Actions to take:
[1] Quote the AEDPA passage word for word, from "This argument, too, was" through "speed up executions.", inclusive.
[2] According to the AEDPA passage, what share of murder convictions did not result in a death sentence?
[3] Decide whether each statement agrees with the AEDPA passage, answering yes or no and quoting the words that settle it: (a) The crime rate peaked in 1994. (b) AEDPA sped up executions. (c) AEDPA applied only to people convicted of murder.

Excerpted passage:

--- START ---

AEDPA's advocates also had another line of argument, one that for many hit closer to home. By the early 1990s, violent crime had hit an all-time high in the U.S. (The crime rate actually peaked in 1994 and by the time AEDPA was signed had begun a historic 20-year decline, but there was no way to know that at the time.) During congressional debate, the law’s supporters played up public fear of crime while pointing to serial killers, child killers, and other death row prisoners who committed ghastly murders but had yet to be executed 15 or 20 years after their convictions.
This argument, too, was misleading. Even at the time, over 99 percent of murder convictions did not result in a death sentence. AEDPA applied to everyone convicted of any felony, in any state court. The argument would also be proven wrong — while AEDPA does severely limit federal review, it did not speed up executions.
As Congress debated AEDPA, there was also another historic trend in the making. By the mid-1990’s, DNA testing had already begun to show that the criminal justice system was far more fallible than most people believed. The new technology was slowly revealing that entire categories of evidence commonly thought to be slam-dunk proof of guilt — eyewitness identification, informant testimony, and forensic analysis of bite marks, hair fibers, or bullets — had sent innocent people to prison, and sometimes to death row.

--- END ---

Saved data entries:
--- START ---

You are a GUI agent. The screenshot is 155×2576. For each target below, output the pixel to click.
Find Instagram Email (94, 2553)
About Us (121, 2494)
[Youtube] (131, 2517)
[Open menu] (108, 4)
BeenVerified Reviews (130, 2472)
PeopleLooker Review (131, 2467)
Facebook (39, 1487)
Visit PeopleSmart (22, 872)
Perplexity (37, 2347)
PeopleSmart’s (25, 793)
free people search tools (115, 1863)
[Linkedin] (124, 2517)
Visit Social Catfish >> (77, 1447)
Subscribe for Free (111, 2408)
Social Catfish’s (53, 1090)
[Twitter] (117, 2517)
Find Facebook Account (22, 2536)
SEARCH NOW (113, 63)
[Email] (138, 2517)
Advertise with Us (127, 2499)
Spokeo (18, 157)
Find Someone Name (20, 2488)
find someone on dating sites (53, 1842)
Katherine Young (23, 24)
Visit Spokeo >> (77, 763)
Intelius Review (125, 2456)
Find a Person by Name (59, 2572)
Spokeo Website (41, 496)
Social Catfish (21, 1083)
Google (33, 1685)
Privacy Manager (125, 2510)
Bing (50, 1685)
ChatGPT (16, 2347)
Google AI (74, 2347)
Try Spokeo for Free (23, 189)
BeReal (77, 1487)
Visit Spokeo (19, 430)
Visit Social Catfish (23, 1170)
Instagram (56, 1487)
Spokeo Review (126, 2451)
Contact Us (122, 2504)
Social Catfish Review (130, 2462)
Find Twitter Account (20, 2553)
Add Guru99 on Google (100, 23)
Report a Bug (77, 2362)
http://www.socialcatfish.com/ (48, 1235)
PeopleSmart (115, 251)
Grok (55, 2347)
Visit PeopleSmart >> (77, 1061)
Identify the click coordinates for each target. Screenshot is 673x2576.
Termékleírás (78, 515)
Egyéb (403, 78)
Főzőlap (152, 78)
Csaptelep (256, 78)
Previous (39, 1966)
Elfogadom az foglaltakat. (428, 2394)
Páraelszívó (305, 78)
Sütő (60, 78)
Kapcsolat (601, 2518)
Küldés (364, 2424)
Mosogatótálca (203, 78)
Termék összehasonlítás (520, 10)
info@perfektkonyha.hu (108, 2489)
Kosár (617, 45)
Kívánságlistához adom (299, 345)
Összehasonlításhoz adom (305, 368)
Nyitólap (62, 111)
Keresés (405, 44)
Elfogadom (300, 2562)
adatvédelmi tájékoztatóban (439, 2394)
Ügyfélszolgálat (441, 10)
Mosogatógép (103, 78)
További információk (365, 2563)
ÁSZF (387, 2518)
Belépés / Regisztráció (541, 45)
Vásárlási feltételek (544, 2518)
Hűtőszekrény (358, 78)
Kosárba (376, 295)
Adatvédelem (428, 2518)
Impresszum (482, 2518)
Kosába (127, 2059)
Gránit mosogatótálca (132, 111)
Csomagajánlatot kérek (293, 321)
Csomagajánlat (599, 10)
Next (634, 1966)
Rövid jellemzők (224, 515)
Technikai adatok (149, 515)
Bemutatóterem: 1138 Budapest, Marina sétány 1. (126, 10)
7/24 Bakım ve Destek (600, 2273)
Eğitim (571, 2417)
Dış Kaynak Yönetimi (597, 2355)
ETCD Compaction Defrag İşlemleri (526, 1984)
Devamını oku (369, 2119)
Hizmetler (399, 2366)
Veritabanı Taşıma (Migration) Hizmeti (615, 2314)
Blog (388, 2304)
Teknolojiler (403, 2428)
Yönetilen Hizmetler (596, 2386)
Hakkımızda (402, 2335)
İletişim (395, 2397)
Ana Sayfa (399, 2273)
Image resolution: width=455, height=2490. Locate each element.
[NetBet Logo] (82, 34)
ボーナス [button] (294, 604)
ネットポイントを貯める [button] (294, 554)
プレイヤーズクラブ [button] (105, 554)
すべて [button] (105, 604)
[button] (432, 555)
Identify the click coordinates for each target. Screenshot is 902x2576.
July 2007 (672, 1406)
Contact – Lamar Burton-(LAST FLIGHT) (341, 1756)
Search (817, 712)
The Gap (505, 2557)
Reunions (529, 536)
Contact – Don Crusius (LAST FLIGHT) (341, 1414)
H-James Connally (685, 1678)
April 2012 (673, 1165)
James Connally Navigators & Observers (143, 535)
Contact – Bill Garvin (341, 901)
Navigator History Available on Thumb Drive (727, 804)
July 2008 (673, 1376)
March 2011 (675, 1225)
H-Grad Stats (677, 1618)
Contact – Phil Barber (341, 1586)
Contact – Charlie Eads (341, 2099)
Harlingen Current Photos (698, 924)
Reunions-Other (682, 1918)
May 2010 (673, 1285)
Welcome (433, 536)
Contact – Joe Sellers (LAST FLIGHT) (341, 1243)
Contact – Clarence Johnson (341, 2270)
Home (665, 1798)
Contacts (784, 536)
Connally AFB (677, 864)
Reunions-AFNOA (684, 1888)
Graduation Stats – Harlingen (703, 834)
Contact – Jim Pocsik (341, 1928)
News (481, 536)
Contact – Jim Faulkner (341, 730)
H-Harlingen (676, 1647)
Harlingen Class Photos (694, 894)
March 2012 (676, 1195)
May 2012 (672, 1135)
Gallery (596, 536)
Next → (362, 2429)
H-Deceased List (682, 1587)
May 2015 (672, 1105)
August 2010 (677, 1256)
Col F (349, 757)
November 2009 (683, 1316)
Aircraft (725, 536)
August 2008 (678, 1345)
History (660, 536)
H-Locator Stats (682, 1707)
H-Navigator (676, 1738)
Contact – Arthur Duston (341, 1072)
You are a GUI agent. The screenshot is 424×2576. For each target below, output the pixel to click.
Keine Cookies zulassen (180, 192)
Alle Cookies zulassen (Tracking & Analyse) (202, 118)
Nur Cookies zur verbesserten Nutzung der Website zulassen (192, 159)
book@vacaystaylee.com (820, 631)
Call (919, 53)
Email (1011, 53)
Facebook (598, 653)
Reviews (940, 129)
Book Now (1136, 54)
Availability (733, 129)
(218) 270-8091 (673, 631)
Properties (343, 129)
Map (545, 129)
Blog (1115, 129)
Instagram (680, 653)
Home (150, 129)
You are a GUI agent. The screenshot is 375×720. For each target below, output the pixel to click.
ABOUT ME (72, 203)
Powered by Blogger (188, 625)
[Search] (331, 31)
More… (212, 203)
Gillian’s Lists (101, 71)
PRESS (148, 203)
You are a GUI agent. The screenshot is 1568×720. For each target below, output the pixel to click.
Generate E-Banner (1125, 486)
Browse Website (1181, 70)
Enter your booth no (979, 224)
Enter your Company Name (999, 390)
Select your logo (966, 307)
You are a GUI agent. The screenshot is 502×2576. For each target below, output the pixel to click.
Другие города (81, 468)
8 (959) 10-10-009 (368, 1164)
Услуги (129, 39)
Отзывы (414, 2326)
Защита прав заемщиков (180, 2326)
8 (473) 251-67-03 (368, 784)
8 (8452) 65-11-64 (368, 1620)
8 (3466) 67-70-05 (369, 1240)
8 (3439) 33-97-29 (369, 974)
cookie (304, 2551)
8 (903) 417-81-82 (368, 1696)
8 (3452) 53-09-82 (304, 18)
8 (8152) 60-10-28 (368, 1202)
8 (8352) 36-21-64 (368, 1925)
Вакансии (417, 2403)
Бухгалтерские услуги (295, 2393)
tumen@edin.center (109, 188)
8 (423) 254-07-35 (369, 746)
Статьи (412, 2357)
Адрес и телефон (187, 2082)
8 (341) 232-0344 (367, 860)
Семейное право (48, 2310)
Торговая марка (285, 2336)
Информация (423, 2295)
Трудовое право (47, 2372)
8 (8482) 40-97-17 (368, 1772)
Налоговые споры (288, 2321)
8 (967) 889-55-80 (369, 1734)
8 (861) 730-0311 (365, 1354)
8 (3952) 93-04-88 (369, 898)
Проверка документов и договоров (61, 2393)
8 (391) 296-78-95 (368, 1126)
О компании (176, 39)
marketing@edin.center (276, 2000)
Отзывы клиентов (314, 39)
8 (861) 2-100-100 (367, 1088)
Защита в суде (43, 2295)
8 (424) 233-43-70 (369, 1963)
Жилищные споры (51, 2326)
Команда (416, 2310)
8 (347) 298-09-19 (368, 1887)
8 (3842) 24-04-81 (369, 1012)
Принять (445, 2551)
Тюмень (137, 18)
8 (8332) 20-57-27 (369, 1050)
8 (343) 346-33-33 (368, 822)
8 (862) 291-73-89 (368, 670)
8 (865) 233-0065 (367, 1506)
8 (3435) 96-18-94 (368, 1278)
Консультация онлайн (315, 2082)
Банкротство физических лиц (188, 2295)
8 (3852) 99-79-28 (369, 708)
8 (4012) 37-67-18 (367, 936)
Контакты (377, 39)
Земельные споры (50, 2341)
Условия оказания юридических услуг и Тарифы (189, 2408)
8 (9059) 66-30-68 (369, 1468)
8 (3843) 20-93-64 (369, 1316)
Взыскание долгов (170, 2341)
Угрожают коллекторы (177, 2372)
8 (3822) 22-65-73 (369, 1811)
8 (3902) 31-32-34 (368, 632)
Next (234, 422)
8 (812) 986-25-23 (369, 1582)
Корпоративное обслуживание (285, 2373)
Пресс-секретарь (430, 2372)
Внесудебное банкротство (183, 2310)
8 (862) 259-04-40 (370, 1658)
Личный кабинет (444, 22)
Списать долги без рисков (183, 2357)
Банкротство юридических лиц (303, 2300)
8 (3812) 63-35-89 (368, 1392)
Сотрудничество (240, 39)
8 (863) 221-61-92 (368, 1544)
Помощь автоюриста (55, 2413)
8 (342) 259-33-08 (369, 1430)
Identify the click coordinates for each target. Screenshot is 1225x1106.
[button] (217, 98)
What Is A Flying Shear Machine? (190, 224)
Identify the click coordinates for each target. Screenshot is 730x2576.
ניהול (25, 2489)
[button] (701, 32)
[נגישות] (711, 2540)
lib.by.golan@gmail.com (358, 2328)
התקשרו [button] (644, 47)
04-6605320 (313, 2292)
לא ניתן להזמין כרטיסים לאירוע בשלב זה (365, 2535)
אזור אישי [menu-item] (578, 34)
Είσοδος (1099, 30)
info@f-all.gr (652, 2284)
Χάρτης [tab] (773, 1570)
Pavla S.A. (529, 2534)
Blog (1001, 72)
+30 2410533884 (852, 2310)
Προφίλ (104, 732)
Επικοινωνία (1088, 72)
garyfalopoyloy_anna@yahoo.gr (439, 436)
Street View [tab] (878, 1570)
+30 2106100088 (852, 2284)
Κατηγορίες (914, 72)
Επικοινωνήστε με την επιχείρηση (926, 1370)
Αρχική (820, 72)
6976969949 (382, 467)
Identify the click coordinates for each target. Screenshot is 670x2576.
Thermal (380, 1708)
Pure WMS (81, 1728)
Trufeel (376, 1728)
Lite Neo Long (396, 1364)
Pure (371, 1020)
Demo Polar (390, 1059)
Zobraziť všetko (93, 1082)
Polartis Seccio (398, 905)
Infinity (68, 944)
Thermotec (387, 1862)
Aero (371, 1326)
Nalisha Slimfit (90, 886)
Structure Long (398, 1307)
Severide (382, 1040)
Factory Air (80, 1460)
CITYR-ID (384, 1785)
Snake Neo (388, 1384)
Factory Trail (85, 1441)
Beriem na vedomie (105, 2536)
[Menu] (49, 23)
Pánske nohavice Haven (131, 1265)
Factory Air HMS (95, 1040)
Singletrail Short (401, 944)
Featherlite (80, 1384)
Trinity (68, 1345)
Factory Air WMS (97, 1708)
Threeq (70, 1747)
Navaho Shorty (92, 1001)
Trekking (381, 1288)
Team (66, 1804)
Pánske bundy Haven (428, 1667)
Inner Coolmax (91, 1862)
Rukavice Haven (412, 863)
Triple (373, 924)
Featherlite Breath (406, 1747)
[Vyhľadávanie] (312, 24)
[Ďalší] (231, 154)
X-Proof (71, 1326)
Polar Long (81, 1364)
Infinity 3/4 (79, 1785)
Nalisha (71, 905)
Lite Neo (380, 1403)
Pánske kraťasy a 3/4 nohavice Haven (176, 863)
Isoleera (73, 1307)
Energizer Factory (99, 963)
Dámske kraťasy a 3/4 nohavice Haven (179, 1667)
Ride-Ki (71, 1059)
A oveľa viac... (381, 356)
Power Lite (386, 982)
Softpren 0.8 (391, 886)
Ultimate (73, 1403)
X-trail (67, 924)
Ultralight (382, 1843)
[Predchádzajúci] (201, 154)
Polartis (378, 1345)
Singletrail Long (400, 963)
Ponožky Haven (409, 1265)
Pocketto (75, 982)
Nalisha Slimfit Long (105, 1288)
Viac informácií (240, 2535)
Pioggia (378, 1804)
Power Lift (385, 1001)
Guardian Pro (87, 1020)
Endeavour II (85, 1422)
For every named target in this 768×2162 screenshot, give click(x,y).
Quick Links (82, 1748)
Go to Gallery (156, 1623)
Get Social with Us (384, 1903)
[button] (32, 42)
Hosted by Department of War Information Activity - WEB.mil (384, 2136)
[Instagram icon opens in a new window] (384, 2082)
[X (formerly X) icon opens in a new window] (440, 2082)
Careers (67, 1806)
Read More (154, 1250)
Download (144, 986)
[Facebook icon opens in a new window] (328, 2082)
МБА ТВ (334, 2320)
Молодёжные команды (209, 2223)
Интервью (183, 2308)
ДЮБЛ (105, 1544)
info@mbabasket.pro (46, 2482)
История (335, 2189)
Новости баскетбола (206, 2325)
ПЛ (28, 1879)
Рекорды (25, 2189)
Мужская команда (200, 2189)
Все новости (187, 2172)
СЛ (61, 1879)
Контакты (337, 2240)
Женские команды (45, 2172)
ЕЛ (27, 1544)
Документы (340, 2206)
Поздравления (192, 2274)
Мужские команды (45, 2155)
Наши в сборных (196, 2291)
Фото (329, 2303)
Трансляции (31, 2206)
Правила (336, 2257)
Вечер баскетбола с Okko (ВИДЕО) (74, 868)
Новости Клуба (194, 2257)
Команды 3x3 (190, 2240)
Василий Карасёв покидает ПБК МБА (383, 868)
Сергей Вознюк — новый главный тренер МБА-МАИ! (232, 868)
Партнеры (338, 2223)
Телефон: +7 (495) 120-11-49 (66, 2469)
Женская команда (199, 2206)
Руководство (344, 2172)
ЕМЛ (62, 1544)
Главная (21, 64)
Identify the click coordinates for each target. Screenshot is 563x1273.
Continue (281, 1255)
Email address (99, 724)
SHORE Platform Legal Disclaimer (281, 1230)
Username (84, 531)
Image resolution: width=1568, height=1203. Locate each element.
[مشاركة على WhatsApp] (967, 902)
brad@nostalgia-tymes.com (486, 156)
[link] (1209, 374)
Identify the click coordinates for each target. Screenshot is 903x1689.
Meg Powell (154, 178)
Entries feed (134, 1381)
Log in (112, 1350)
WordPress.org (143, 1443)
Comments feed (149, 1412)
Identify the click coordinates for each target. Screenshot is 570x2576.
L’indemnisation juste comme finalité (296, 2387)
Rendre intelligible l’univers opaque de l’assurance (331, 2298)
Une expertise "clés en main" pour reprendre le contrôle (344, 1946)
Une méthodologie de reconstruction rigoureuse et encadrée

--- END ---

Task solutions:
[1]
This argument, too, was misleading. Even at the time, over 99 percent of murder convictions did not result in a death sentence. AEDPA applied to everyone convicted of any felony, in any state court. The argument would also be proven wrong — while AEDPA does severely limit federal review, it did not speed up executions.

[2] Over 99 percent.

[3]
(a) Yes: "The crime rate actually peaked in 1994"
(b) No: "it did not speed up executions."
(c) No: "AEDPA applied to everyone convicted of any felony, in any state court."